Credit: Carolina K. Smith, M.D., Shutterstock
For the first time, researchers have sequenced the entire genome of the human sperm cell.
The findings, reported today (July 19) in the journal Cell, may help researchers understand the genetic mixing that ensures that babies end up with an even blend of DNA.
A new understanding of the sperm genome may have "far-ranging implications for the study of cancer, infertility and many other disorders," study researcher Stephen Quake, a bioengineer at Stanford University, said in a statement.
Quake and his colleagues sequenced the genomes of 91 sperm cells from a 40-year-old man with a healthy semen sample and normal children. They found a surprising level of variability between the cells. For example, two of the sperm cells were missing entire chromosomes.
Gametes -- egg cells and sperm cells -- hold half of the amount DNA found other cells of an organism. A human cell has 23 pairs of matched chromosomes, or bundles of DNA; sperm and egg cells have 23 single chromosomes.
To ensure an even blend of genes from both sets of parents (and, in turn, from all four grandparents), gametes go through a process called recombination. During recombination, DNA strands can break apart and join new strands, creating new mixes of genes.

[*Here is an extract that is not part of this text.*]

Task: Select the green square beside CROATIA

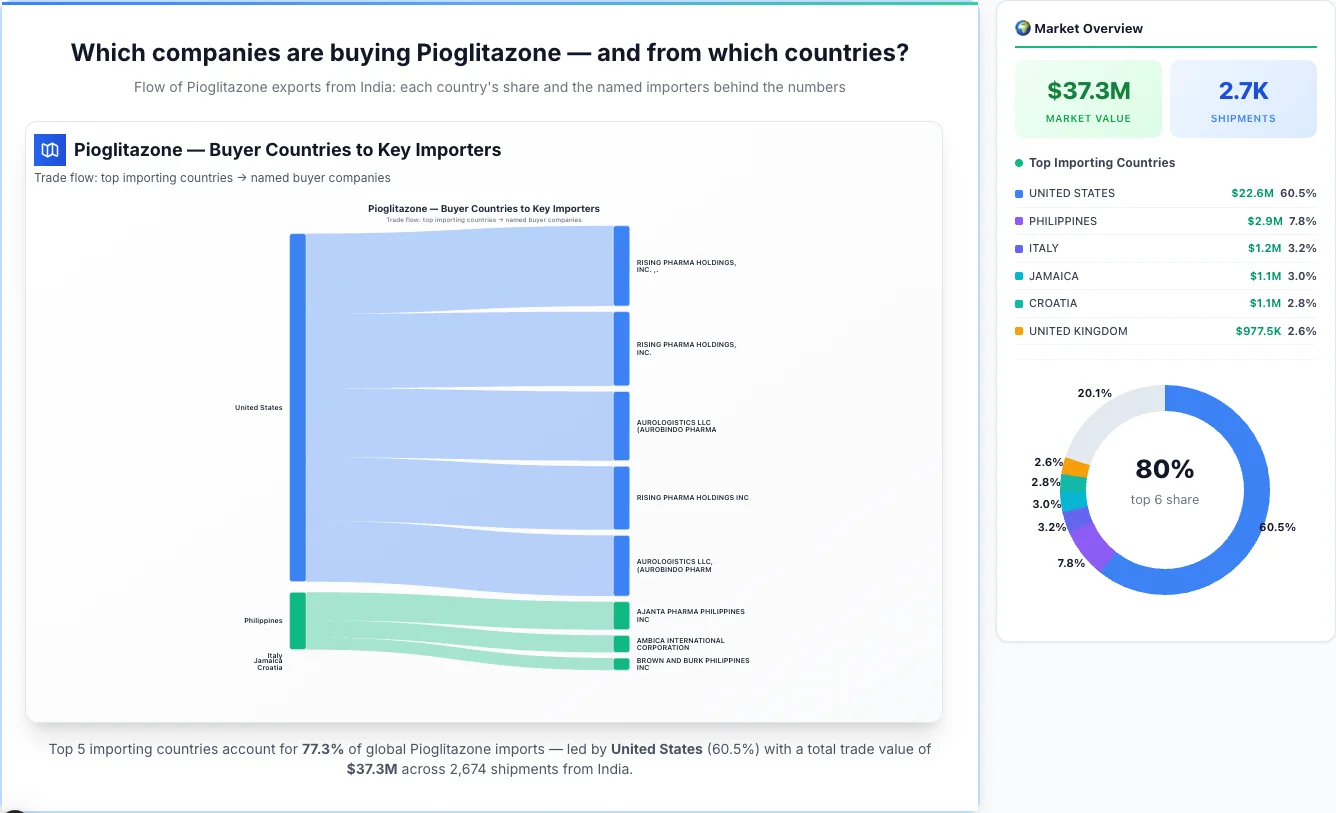Action: (x=1019, y=303)
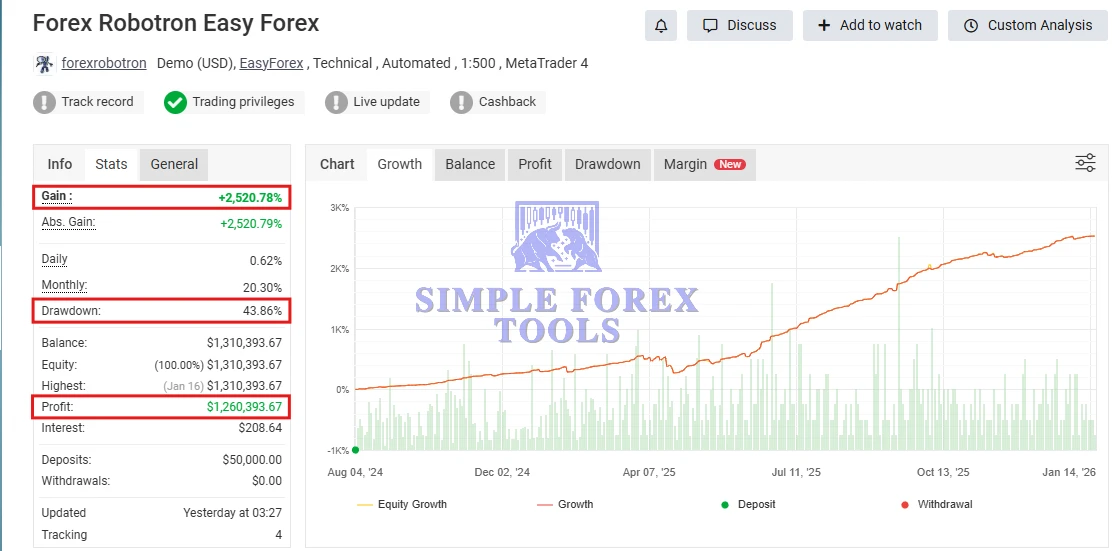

Until now, researchers have been limited to studying the genes of large groups of people to estimate how much recombination occurs in gametes. But in the new study, the researchers were able to compare the man's sperm cells to his body cells, with their full compliment of DNA.
They found that recombination occured 23 times, on average, in the sperm cells. Some cells had more recombined genes more than others, however, and the rate of genetic mutations between cells varied widely, the researchers reported. They identified between 25 and 36 single-nucleotide mutations in each sperm cell. Some of these mutations could be beneficial, others could be harmful or even deadly to an embryo.
"Now, we can look at a particular individual, make some calls about what they would likely contribute genetically to an embryo and perhaps even diagnose or detect potential problems," study co-author Berry Behr, a professor of obstetrics and gynecology at Stanford, said in a statement.